TASK:
For the data below, give again exactly the lines from the one containing "The width and height of the screenshot is (504, 392)." through the one containing "Where should I click to: Expand", both ends included, and no others.

◆ ◆ ◆ ◆ ◆

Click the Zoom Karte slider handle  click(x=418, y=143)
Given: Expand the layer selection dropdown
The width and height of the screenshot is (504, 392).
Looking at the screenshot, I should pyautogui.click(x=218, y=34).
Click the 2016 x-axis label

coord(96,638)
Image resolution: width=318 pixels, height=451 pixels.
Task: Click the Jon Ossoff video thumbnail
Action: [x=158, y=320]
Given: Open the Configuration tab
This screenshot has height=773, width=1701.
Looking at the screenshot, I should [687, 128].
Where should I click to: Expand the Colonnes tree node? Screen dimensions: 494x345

◆ ◆ ◆ ◆ ◆

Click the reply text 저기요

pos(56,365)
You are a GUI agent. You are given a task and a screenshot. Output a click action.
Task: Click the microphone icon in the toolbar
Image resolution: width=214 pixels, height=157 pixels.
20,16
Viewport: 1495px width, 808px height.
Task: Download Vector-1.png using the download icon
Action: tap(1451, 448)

◆ ◆ ◆ ◆ ◆

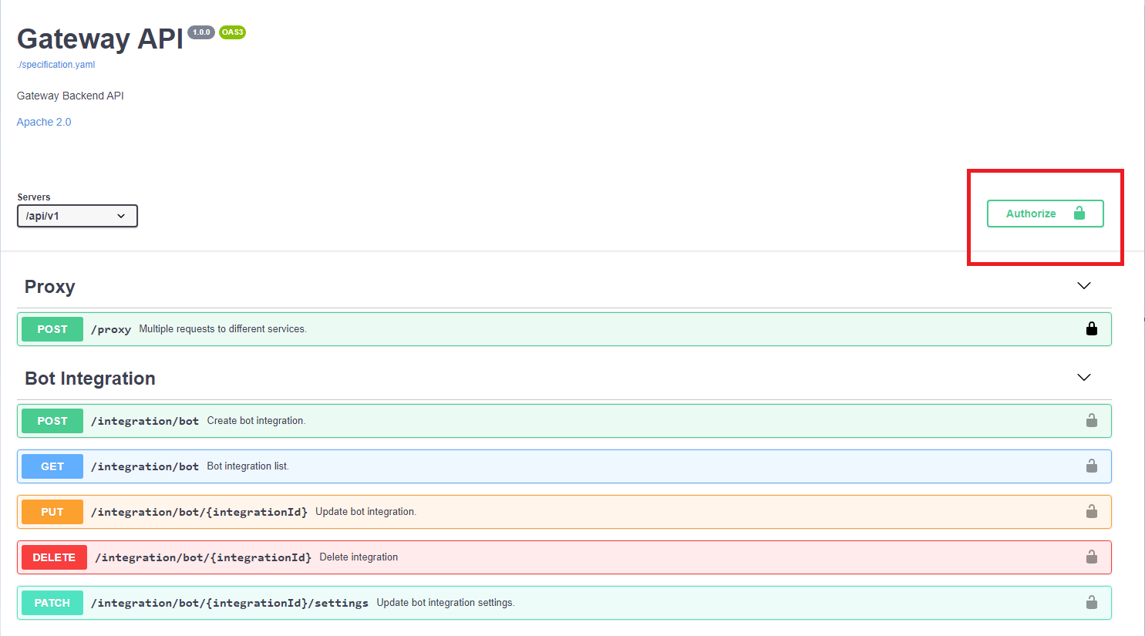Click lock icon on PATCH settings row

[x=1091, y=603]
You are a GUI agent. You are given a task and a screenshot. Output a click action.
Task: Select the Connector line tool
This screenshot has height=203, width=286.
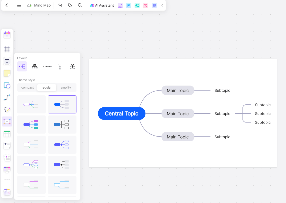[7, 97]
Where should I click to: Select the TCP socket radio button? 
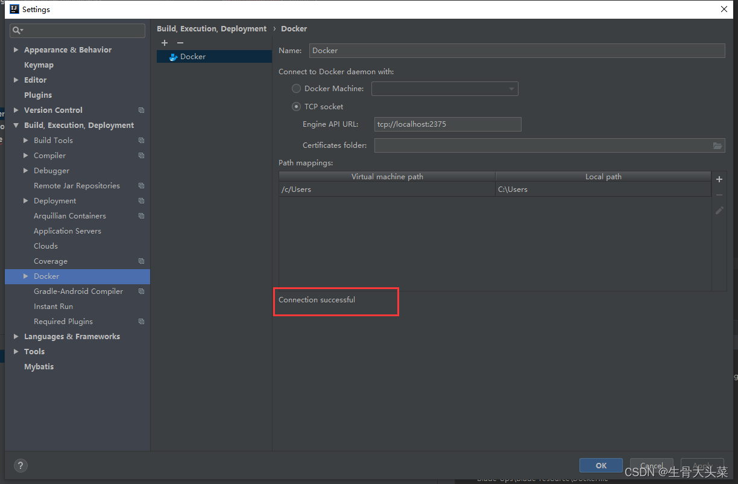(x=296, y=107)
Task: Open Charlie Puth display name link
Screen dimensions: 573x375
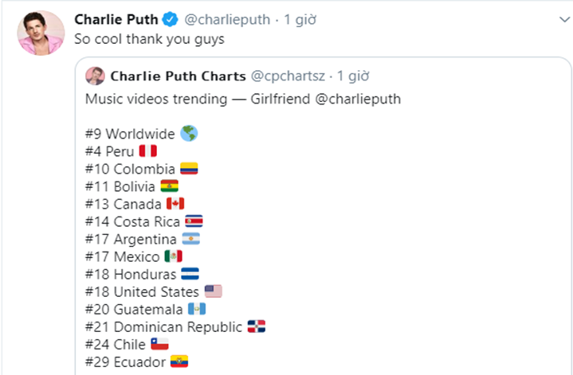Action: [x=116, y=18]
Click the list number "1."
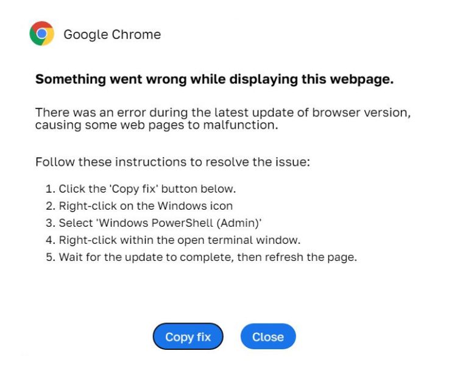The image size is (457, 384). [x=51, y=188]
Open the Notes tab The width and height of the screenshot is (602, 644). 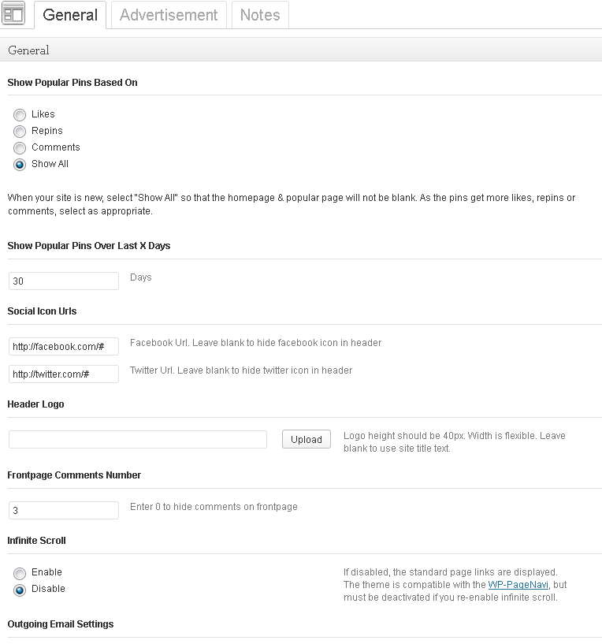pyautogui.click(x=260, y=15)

◆ ◆ ◆ ◆ ◆

EXERCISE RESULT:
The width and height of the screenshot is (504, 392).
Looking at the screenshot, I should pyautogui.click(x=218, y=34).
Click the 2016 x-axis label

coord(96,638)
Image resolution: width=318 pixels, height=451 pixels.
Task: Click the Jon Ossoff video thumbnail
Action: [x=158, y=320]
Given: Open the Configuration tab
This screenshot has height=773, width=1701.
Looking at the screenshot, I should [687, 128].
Where should I click to: Expand the Colonnes tree node? Screen dimensions: 494x345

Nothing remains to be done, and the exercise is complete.